Task inputs:
_ _ _ _

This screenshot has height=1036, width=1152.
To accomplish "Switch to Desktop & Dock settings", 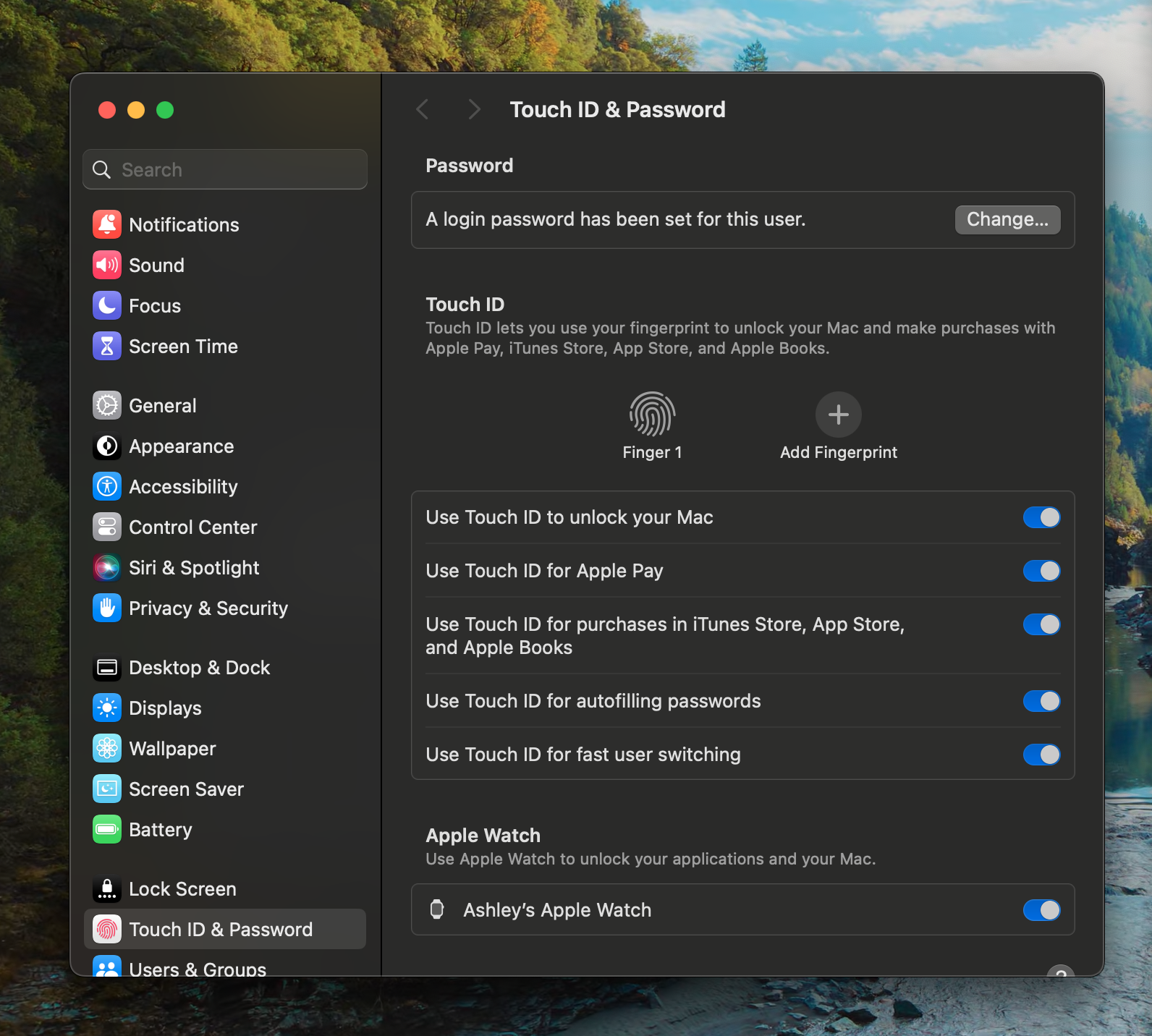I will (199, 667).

_ _ _ _

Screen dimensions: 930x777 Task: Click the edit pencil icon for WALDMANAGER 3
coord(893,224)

_ _ _ _

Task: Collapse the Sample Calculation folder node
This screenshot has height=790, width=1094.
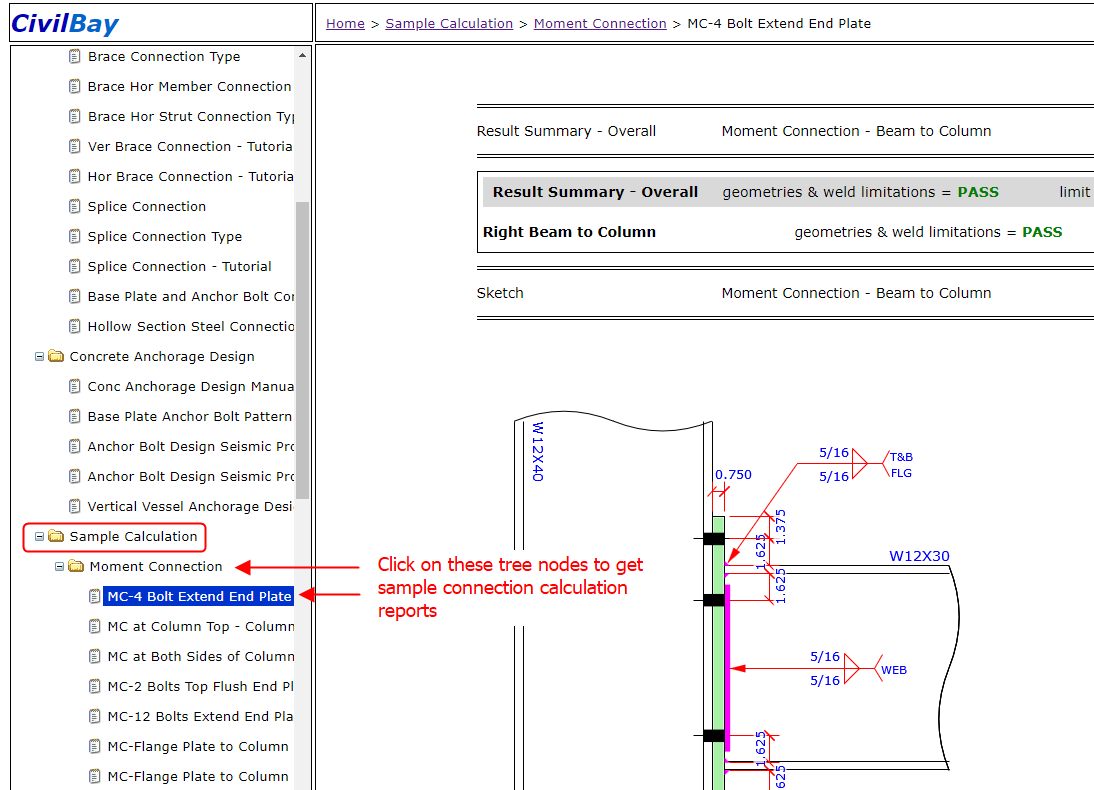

_ _ _ _

What is needed: Each line in the records above that contains the word "screenshot" must be copied.

Task result:
This screenshot has height=1036, width=1152.
This screenshot has height=790, width=1094.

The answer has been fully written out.